**Material provided**

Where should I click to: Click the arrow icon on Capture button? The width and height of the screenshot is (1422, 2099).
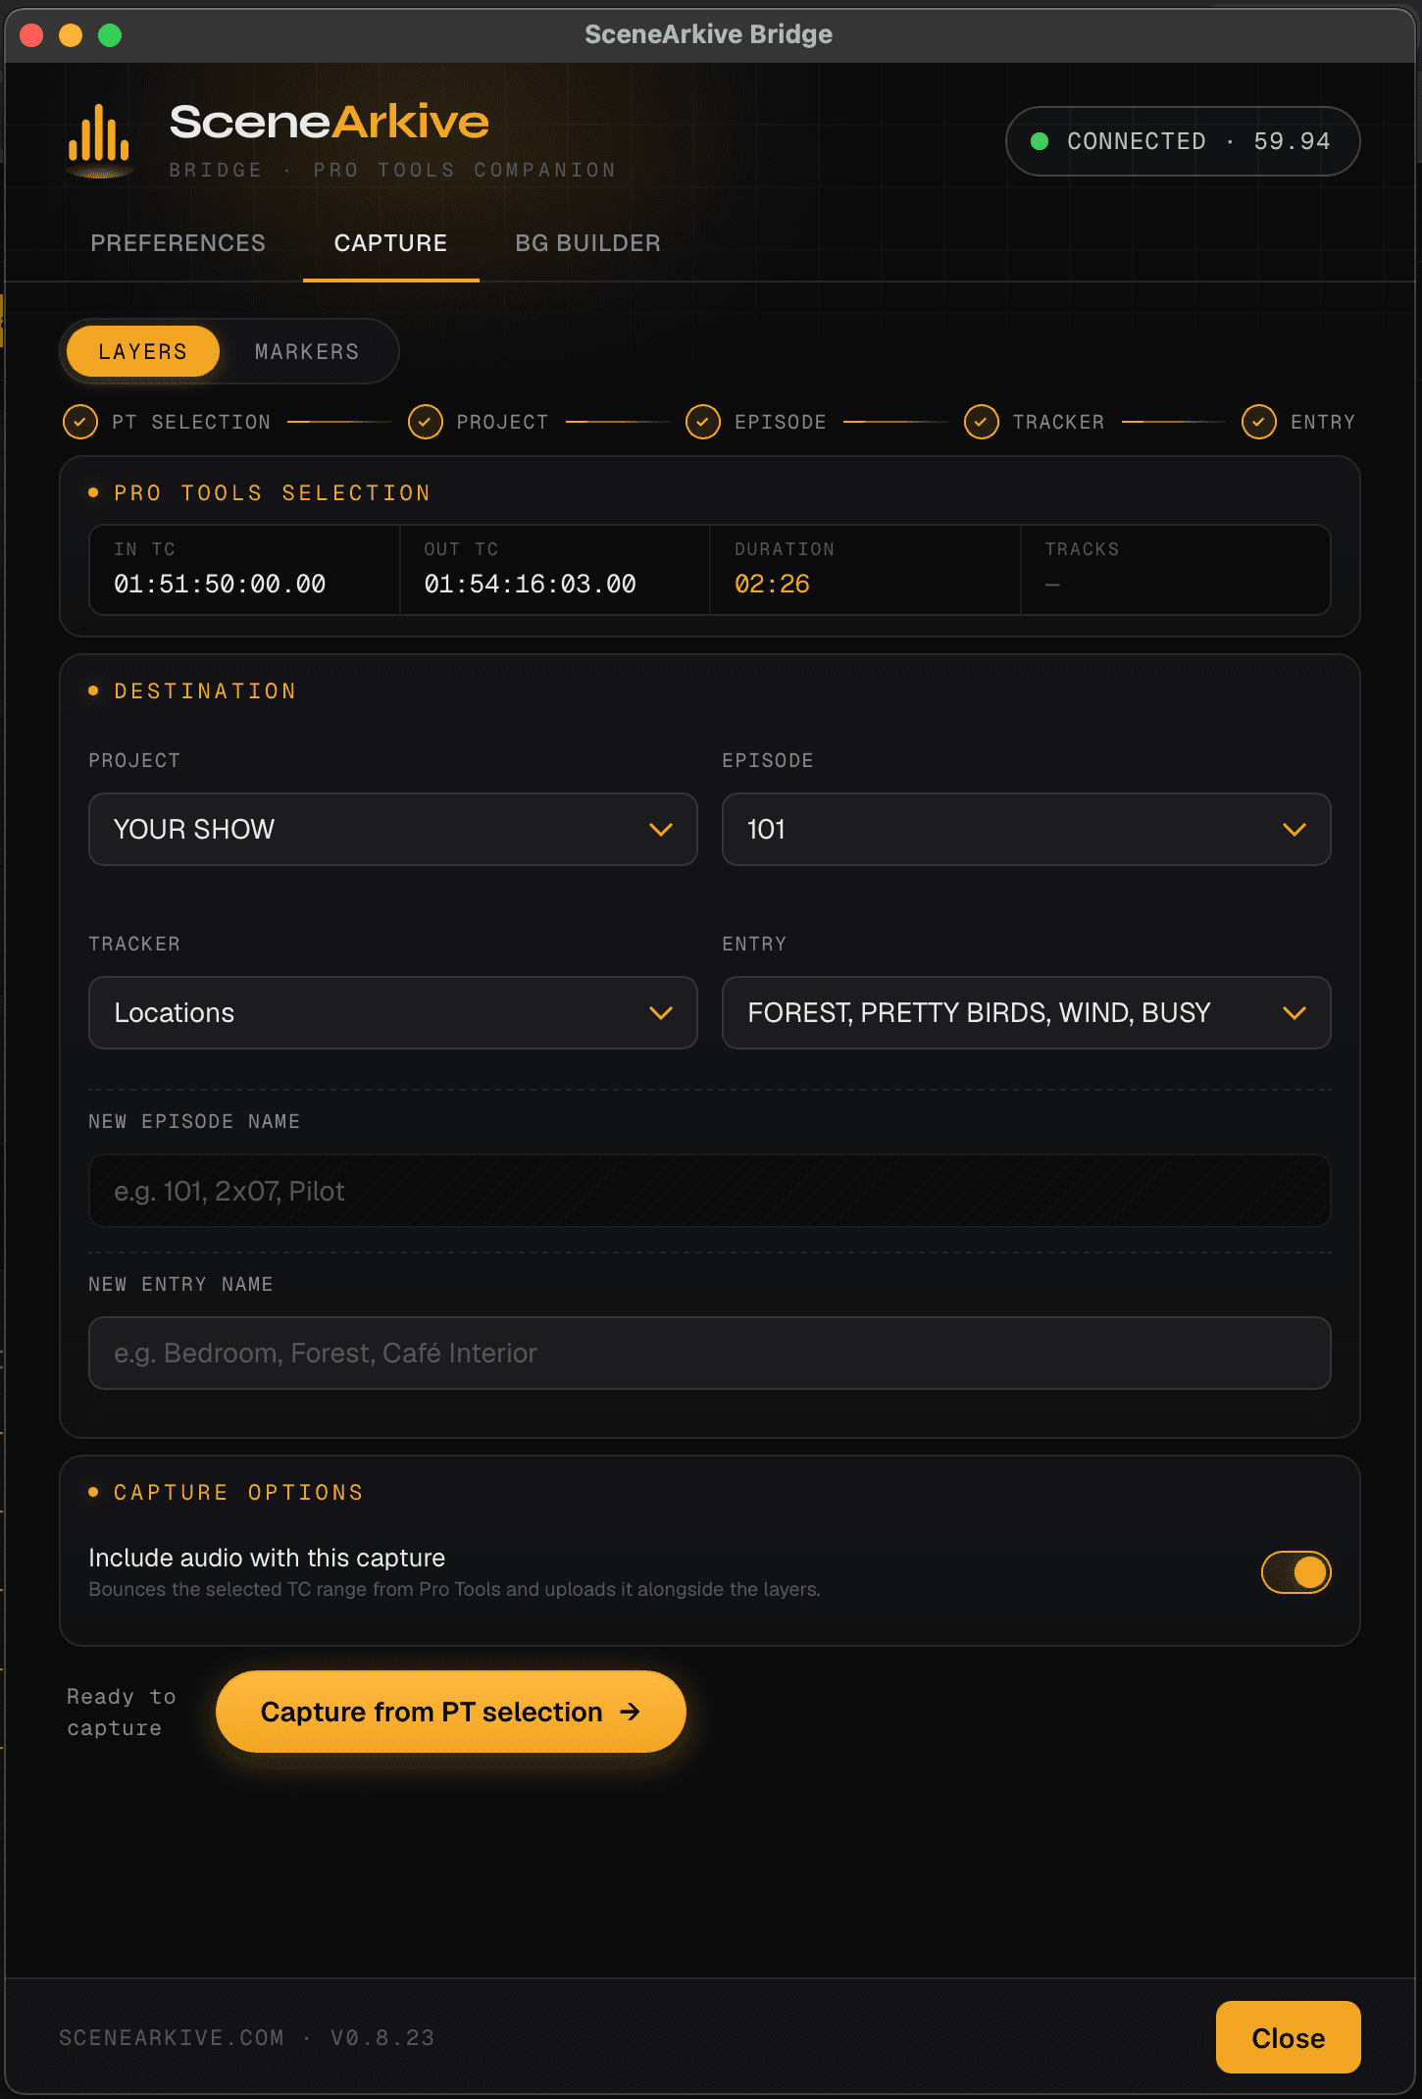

* * *

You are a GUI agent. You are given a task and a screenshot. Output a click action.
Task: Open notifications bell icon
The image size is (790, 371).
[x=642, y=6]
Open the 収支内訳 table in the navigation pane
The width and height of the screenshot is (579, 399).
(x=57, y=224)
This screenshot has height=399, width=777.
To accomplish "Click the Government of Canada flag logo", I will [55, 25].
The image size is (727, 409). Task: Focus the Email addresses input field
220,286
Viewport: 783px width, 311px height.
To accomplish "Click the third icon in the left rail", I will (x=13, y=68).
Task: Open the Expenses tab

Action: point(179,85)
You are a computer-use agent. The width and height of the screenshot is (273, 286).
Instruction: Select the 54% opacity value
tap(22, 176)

**Exercise details**
Within the listing above, locate the line containing "You are a GUI" and the line containing "This screenshot has height=399, width=777.". Reproduce those two lines and all lines between them exactly, with nothing added.

**Written answer**
You are a GUI agent. You are given a task and a screenshot. Output a click action.
Task: Open notifications bell icon
The image size is (790, 371).
[x=642, y=6]
Open the 収支内訳 table in the navigation pane
The width and height of the screenshot is (579, 399).
(x=57, y=224)
This screenshot has height=399, width=777.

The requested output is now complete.